À l’ONU, la Chine réprimande les États-Unis en ce qui concerne la crise haitienne

À l’ONU, la Chine réprimande les États-Unis en ce qui concerne la crise haitienne

La crise haitienne a fait l’objet d’une réunion spéciale ce lundi au conseil de sécurité de l’ONU. L’occasion pour la Chine de réprimander une fois de plus les États-Unis qu’elle considère comme le « cerveau » derrière les problèmes d‘Haïti, les accusant aussi de se soustraire à leurs responsabilités à un moment où la nation des Caraïbes attend un meilleur soutien.

Au conseil de sécurité des Nations Unies, la crise sécuritaire haitienne a été ce lundi au centre d’une discussion spéciale comme c’est souvent le cas déjà depuis plusieurs années, ce qui a d’ailleurs favorisé la mise sur pied de la Mission Multinationale de Soutien à la Sécurité (MMS) appelée à soutenir la Police Nationale d’Haïti (PNH) dans la lutte contre l’insécurité persistante.

Les représentants des États membres se sont donc rassemblés pour faire le point sur la situation qui continue à détériorer dans un contexte marqué par l’aggravation de la crise sécuritaire partout dans la nation des Caraïbes.

Après que le représentant des États-Unis au Conseil de Sécurité de l’ONU, Dorothy Camille Shea a désengagé son pays dans le renforcement d’un soutien à Haïti, et appelant la communauté internationale à renforcer leur aide à la nation des Caraïbes, le représentant de la Chine a réprimandé les États-Unis en ce qui concerne la crise multidimensionnelle haïtienne.

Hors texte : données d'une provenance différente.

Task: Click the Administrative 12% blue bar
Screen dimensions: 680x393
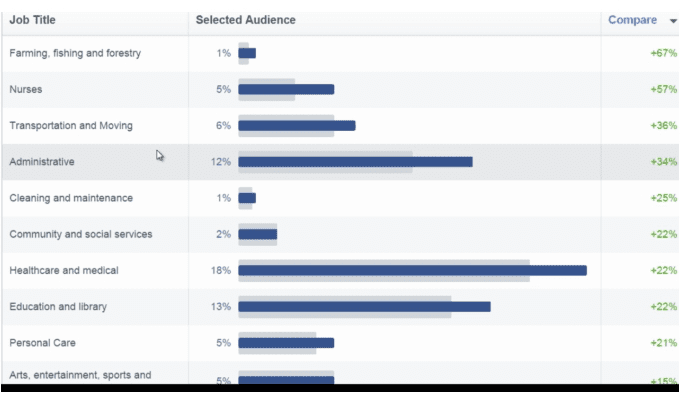Action: click(355, 162)
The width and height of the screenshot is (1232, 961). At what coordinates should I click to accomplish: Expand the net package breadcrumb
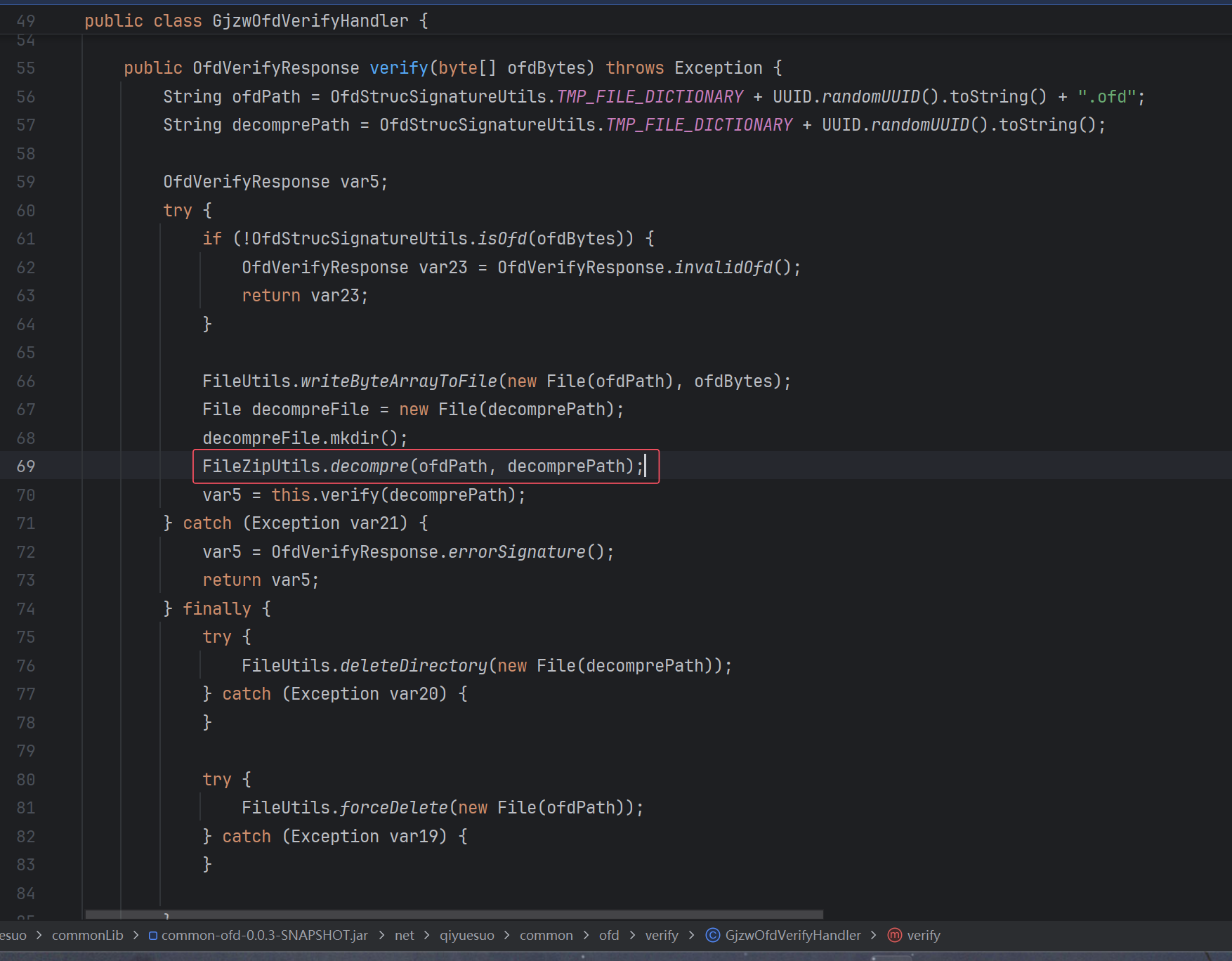pyautogui.click(x=404, y=935)
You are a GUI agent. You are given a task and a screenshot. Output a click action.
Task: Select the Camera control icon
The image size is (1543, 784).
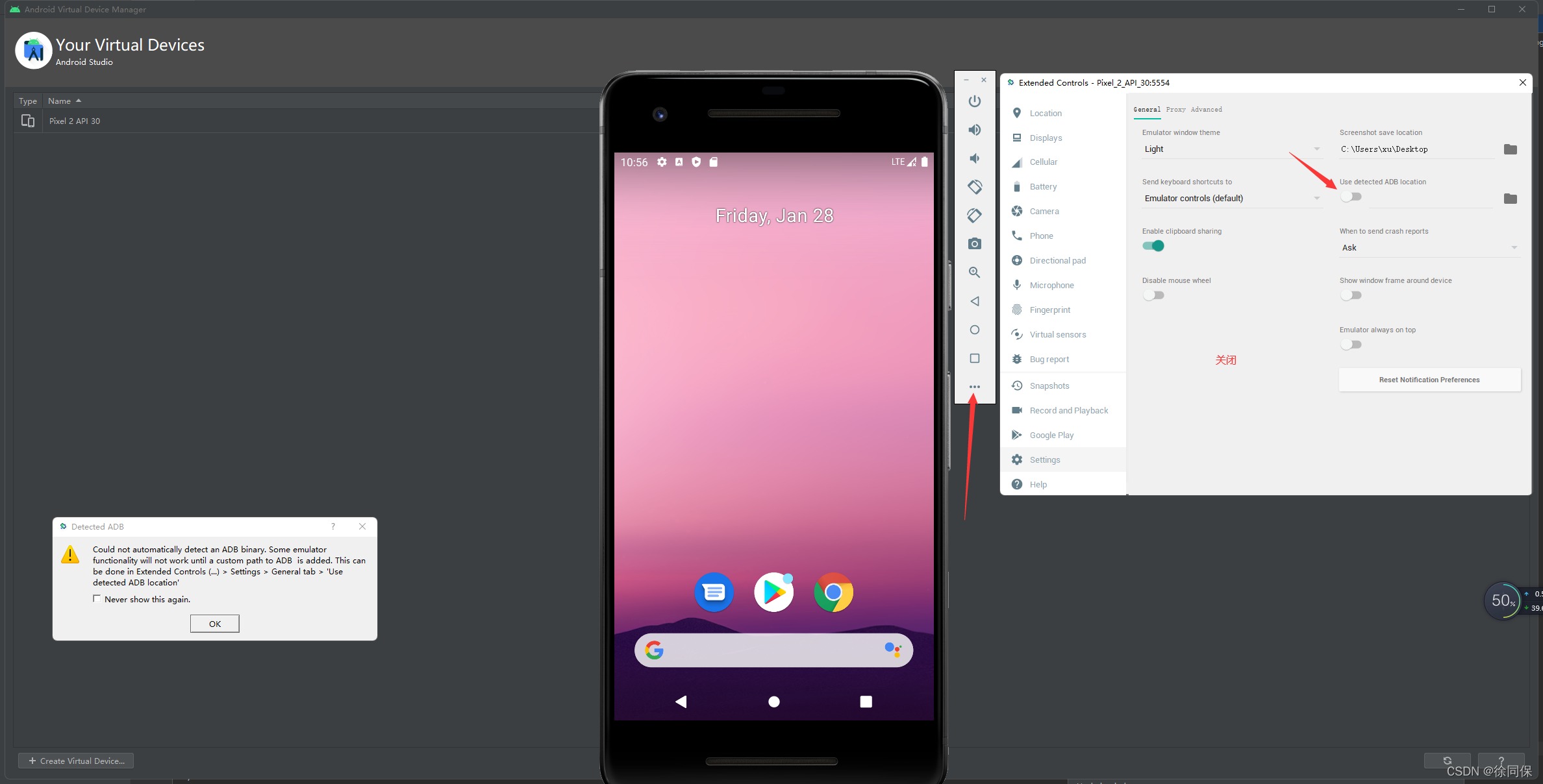[x=976, y=243]
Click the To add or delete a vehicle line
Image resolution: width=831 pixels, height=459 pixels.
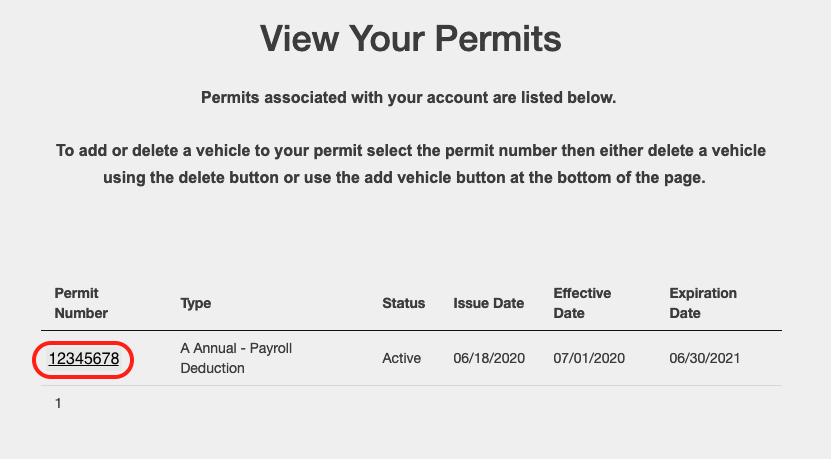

Le représentant adjoint de la Chine au Conseil de sécurité des Nations Unies, Geng Shuang, a accusé les États-Unis d’être le « cerveau » derrière les problèmes d’Haïti. Le diplomate a accusé la Maison Blanche d’avoir abandonné Haïti à un moment critique après avoir aidé à mettre en place le Conseil Présidentiel de transition (CPT) qui semble dépassé et désormais embourbé dans la controverse et les problèmes de crédibilité.

Shuang a insisté sur le fait que les États-Unis demeurent le « leader de facto en matière de sécurité en Haïti » tout en soulignant la contribution minimale de l’administration actuelle à la mission depuis son arrivée au pouvoir en janvier et sa récente imposition d’un tarif de 10 % sur Haïti, « une nation au bord de l’effondrement ».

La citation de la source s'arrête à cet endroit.